### ESTRATTO DEL TESTO
• • •
Se sono fuori tema basta dirlo, smetto.


----------



## Verena67 (16 Marzo 2009)

Non si è mai fuori tema qui!!

Il 3d l'hai aperto tu, puoi parlare di quello che vuoi, e visto che sei persona cortese e corretta, noi ti stiamo a sentire volentieri!

ovviamente ogni suggestione ne apre altre...è così che il dialogo diventa costruttivo!


----------



## Old Pazienza (16 Marzo 2009)

*Verena*

quello che ho scritto sopra sul tradimento, è pleonastico, ridondante, inutile, da bannare. 
Chi sono io per generalizzare in questioni così individuali e soggettive? Se uno vuole si va a leggere i socratici o kant o hegel o se proprio sta messo male Alberoni ma  non questo minestrone Findus da me propinato. 
Utenti, saltatelo, è una vera schifezza. Un'inutile ripetizione di ovvietà.
Piuttosto, se vi volete bene e avete tempo, andate a cinema a vedere Due partite. ILLUMINANTE, veramente. Non perdetelo, donne e uomini.

Sono in una fase della vita in cui mi sembra di camminare sulle sabbie mobili, l'unica certezza è che al momento ho solo moglie e figli ai quali mi aggrappo con tutto me stesso per non far loro altro male e per non affogare io. E pensare che secondo le leggi di natura dovrebbe essere il contrario, per darti la misura del personaggio che scrive
E' un argomento ancora troppo doloroso perché tutti i giorni vedo sul suo viso quello che le ho fatto.
So, o meglio spero, che mi capirai. grazie.


----------



## Old Anna A (16 Marzo 2009)

scusa se te lo dico ma sei di un egoismo che lascia attoniti... stai male e quella che ti cura è tua moglie...
quando inizierai a non dare tutto per scontato?
• • •
### ESERCIZIO BREVE 1
Puoi riportare il passo della discussione del forum che parte da "Il 3d l'hai" e arriva fino a "dialogo diventa costruttivo!", scambiando "dialogo" con "confronto"?
### ESERCIZIO BREVE 2
Nella discussione del forum, quale film Old Pazienza invita ad andare a vedere al cinema?
### ESERCIZIO BREVE 3
Puoi prolungare la discussione del forum scrivendo il seguito dopo l'ultima frase?

### DATI FORNITI
• • •
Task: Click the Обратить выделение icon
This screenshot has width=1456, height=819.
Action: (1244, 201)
• • •
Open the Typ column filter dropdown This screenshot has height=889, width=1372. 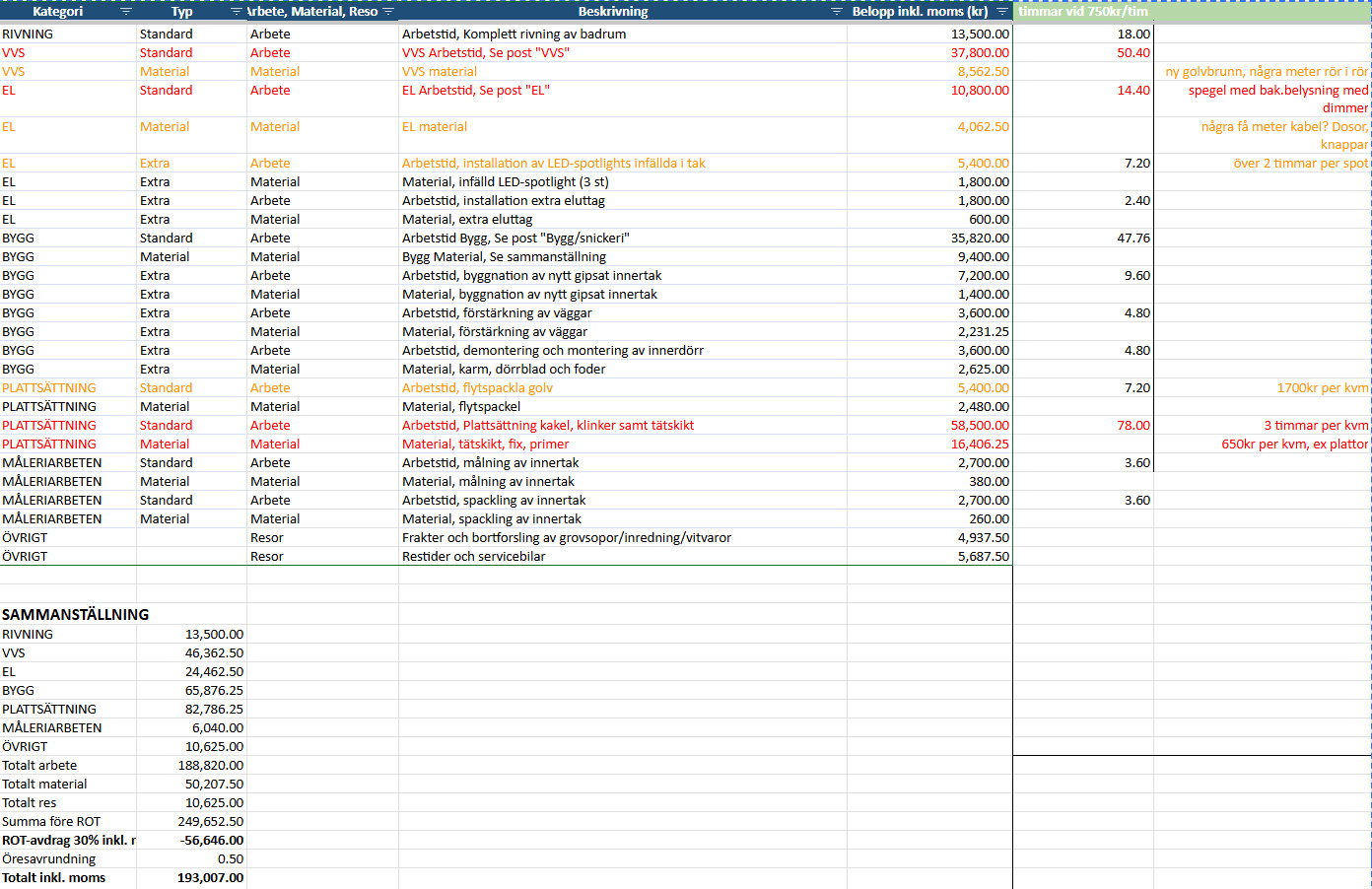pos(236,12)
• • •
### RISPOSTA 1
Il 3d l'hai aperto tu, puoi parlare di quello che vuoi, e visto che sei persona cortese e corretta, noi ti stiamo a sentire volentieri!

ovviamente ogni suggestione ne apre altre...è così che il confronto diventa costruttivo!

### RISPOSTA 2
Due partite.

### RISPOSTA 3
scrivi benissimo e di conseguenza sarai anche un abile oratore, ma sei talmente costruito che per trovare il vero Pazienza c'è da lavorare parecchio, secondo me.


----------



## Old Pazienza (16 Marzo 2009)

*Anna A.*



Anna A ha detto:


> scusa se te lo dico ma sei di un egoismo che lascia attoniti... stai male e quella che ti cura è tua moglie...
> quando inizierai a non dare tutto per scontato?
> scrivi benissimo e di conseguenza sarai anche un abile oratore, ma sei talmente costruito che per trovare il vero Pazienza c'è da lavorare parecchio, secondo me.


hai scritto una cosa molto vera. Sono 40 e dispari anni che sono in cerca del vero Pazienza, comunque. Comincio a disperare. Egoismo, e non solo. una solitudine di cui non m'ero reso conto mai. E un narcisismo da far schifo. Ma anche un senso di colpa niente male, credimi. Insomma, una manna per ogni psicanalista: una inesauribile fonte di reddito.


----------



## Grande82 (16 Marzo 2009)

Pazienza ha detto:


> hai scritto una cosa molto vera. Sono 40 e dispari anni che sono in cerca del vero Pazienza, comunque. Comincio a disperare. Egoismo, e non solo. una solitudine di cui non m'ero reso conto mai. E un narcisismo da far schifo. Ma anche un senso di colpa niente male, credimi. Insomma, una manna per ogni psicanalista: una inesauribile fonte di reddito.


 in effetti sembra che ti ci crogioli...


----------



## Old Pazienza (16 Marzo 2009)

*Grande82*

Non mi crogogiolo, cerco di conviverci, di accettarmi. ma non mi piace.


----------



## Grande82 (16 Marzo 2009)

Pazienza ha detto:


> Non mi crogogiolo, cerco di conviverci, di accettarmi. ma non mi piace.


 perchè conviverci se certe cose possono essere capite e migliorate?
se da certi punti si può ripartire?
E' più comodo buttarsi giù e dire 'sono uno schifo d'uomo' o ammettere un grosso sbaglio e dire 'sono meglio di così' ????


----------



## Old Pazienza (16 Marzo 2009)

*E' più comodo*



Grande82 ha detto:


> perchè conviverci se certe cose possono essere capite e migliorate?
> se da certi punti si può ripartire?
> E' più comodo buttarsi giù e dire 'sono uno schifo d'uomo' o ammettere un grosso sbaglio e dire 'sono meglio di così' ????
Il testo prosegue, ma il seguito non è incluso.